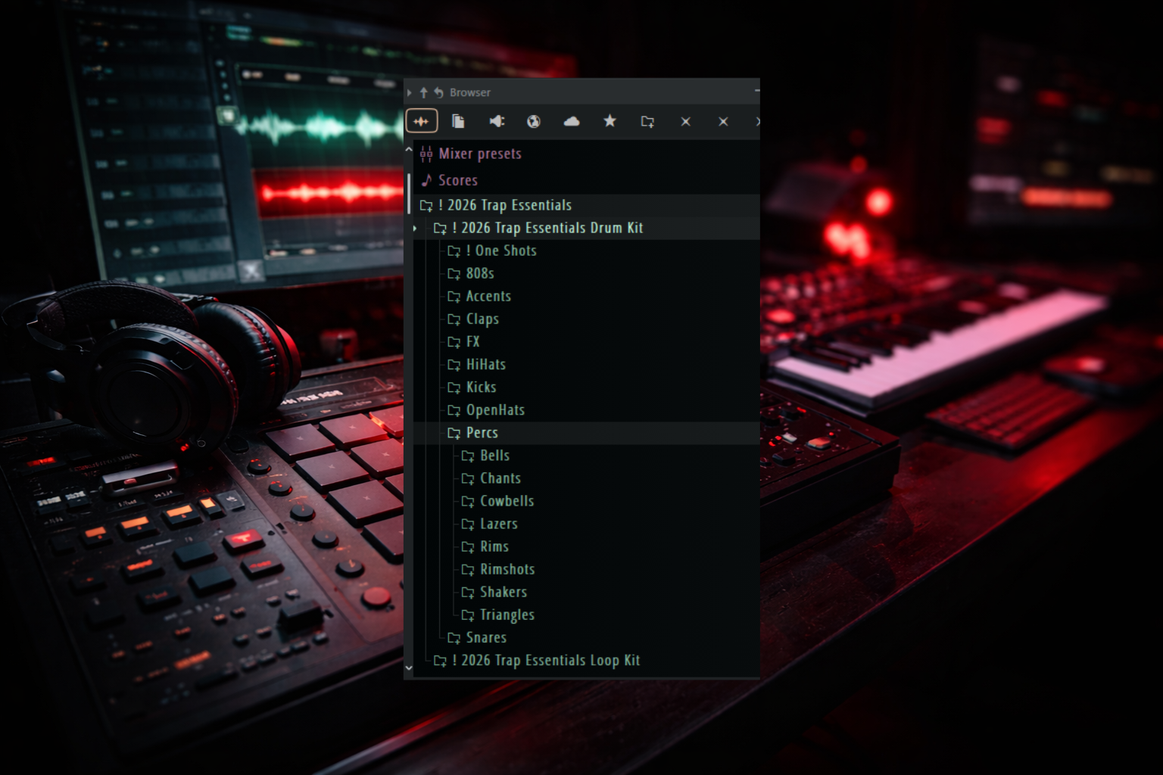The height and width of the screenshot is (775, 1163).
Task: Click the up arrow in Browser header
Action: [x=424, y=92]
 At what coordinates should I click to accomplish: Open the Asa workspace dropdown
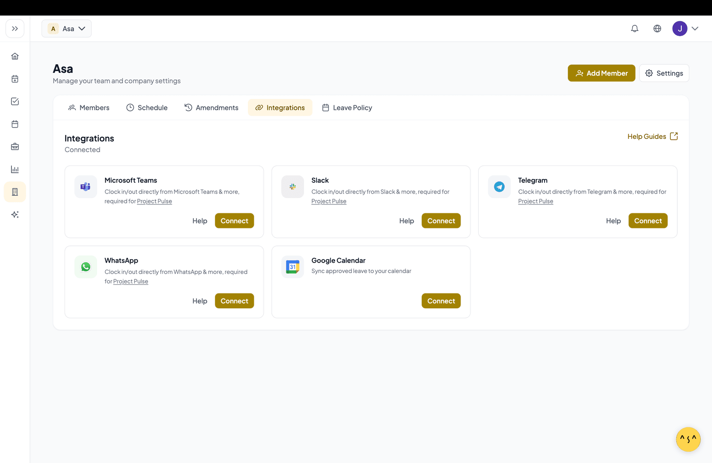67,28
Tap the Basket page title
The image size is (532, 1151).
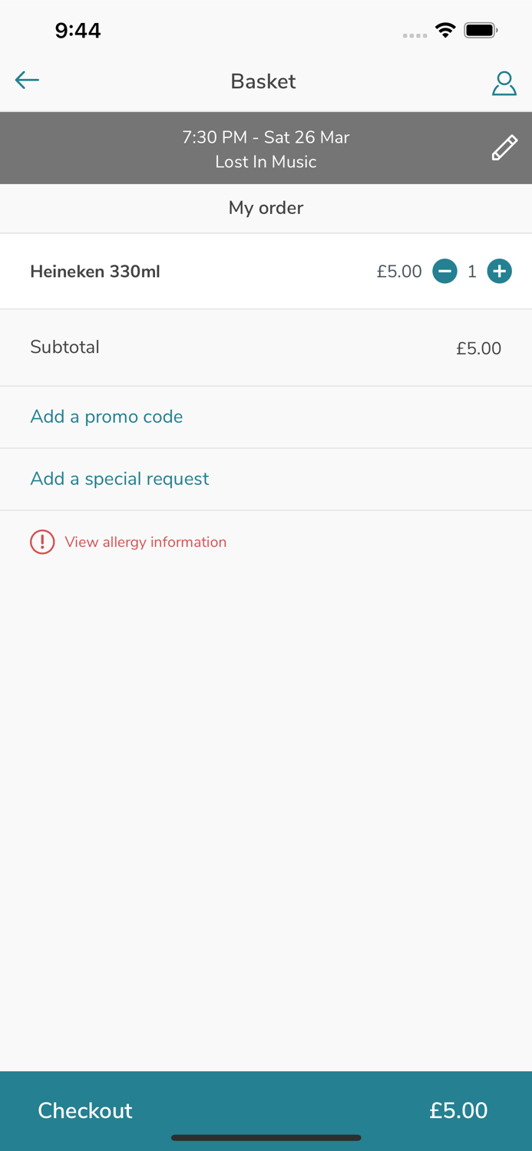(x=263, y=81)
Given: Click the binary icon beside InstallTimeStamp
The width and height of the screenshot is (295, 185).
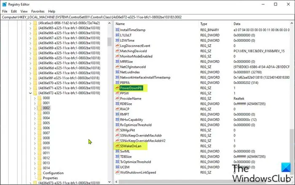Looking at the screenshot, I should pyautogui.click(x=117, y=30).
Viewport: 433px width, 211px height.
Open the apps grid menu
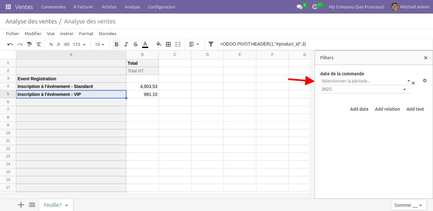coord(8,7)
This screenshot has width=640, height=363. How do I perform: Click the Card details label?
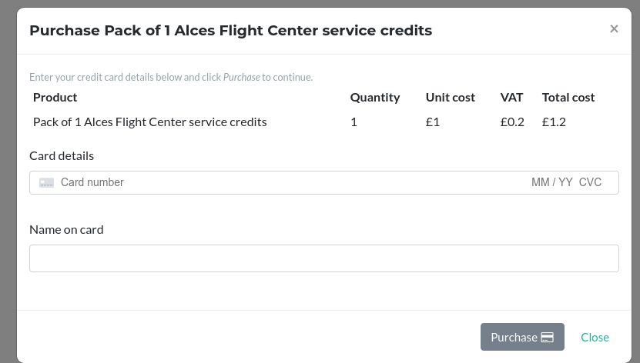click(x=62, y=156)
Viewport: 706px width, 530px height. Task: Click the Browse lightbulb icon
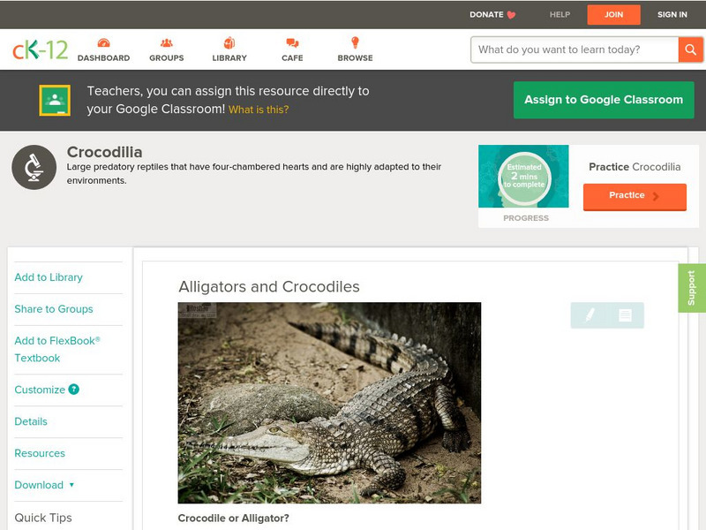[354, 42]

§ §

--- Exercise directions ---
Starting with the line that holds "Tap the Basket page title", transcribe exactly each line through the last one of the material above, and nothing else. Do not include pictures.

--- Your response ---
Tap the Basket page title
The image size is (532, 1151).
(x=263, y=81)
Given: Click the binary icon beside InstallTimeStamp
The width and height of the screenshot is (295, 185).
Looking at the screenshot, I should pyautogui.click(x=117, y=30).
Viewport: 433px width, 211px height.
Open the apps grid menu
coord(8,7)
This screenshot has width=640, height=363. How do I perform: Click the Card details label?
click(x=62, y=156)
Viewport: 706px width, 530px height. Task: Click the Browse lightbulb icon
[354, 42]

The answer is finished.